Rtwalk: An MCMC Sampler Using the t-walk Algorithm

Rtwalk is an R implementation of the t-walk, a general-purpose Markov Chain Monte Carlo (MCMC) sampler for continuous distributions, ideal for Bayesian inference problems.

Overview

This package provides a implementation of the t-walk algorithm, as originally proposed by Christen & Fox (2010). The t-walk is a robust, self-adjusting MCMC sampler, which means it does not require the tedious manual tuning of proposal parameters. It is designed to efficiently explore a wide range of target distributions, maintaining good performance even in high-dimensional or multimodal problems.

Installation

You can install the development version of Rtwalk from GitHub using the devtools package:

# If you don't have the devtools package, install it first
# install.packages("devtools")

devtools::install_github("rodrigosqrt3/Rtwalk", build_vignettes = TRUE)

Example Usage

Here is a simple example of how to use Rtwalk to sample from a bimodal distribution.

library(Rtwalk)

# Define the log-posterior density of the target distribution
# In this case, a mixture of two normal distributions
log_posterior_bimodal <- function(x) {
  log(0.5 * dnorm(x, mean = -3, sd = 0.5) + 0.5 * dnorm(x, mean = 3, sd = 0.5))
}

initial_point_1 <- -3
initial_point_2 <- 3

result <- twalk(
  log_posterior = log_posterior_bimodal,
  n_iter = 50000,
  x0 = initial_point_1,
  xp0 = initial_point_2
)

burnin <- nrow(result$all_samples) * 0.2
samples <- result$all_samples[-(1:burnin), ]

par(mfrow = c(1, 2))
hist(samples, breaks = 50, freq = FALSE, 
     main = "Posterior Distribution", xlab = "Parameter Value")
lines(density(samples), col = "blue", lwd = 2)

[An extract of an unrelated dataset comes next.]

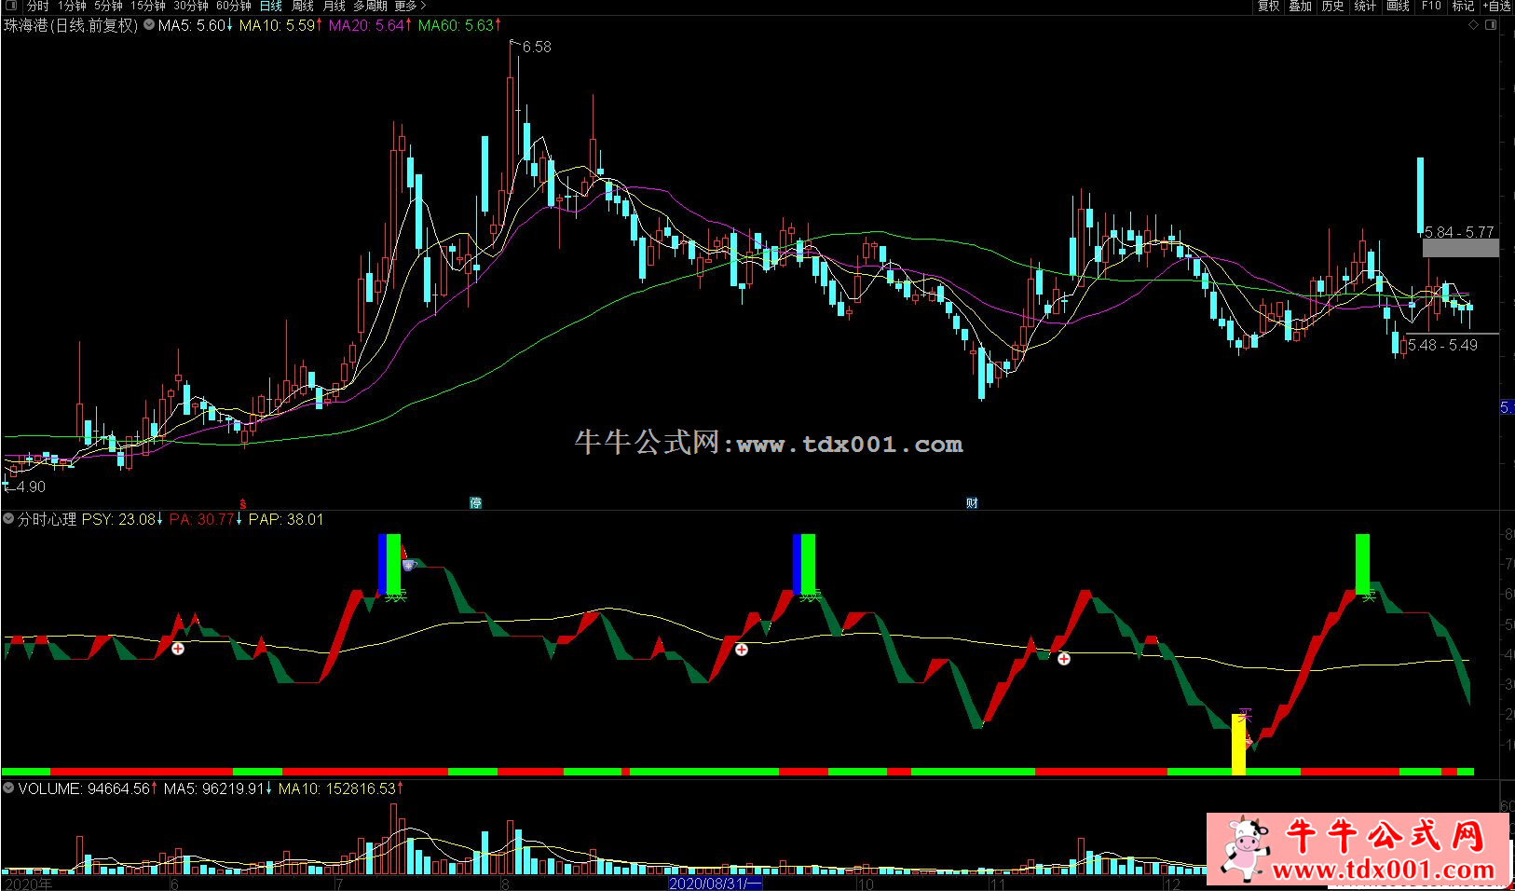
Task: Click the cyan 财 marker below the price chart
Action: [x=972, y=503]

plot(samples, type = 'l', col = "grey30", 
     main = "Trace Plot", xlab = "Iteration")

Citation

This package is an implementation of the algorithm described in the following paper. If you use Rtwalk in your research, please cite the original work:

Christen, J. A., & Fox, C. (2010). A general purpose sampling algorithm for continuous distributions (the t-walk). Bayesian Analysis, 5(2), 263-282. doi:10.1214/10-BA603

License

This package is licensed under the GPL-3. See the LICENSE file for more details.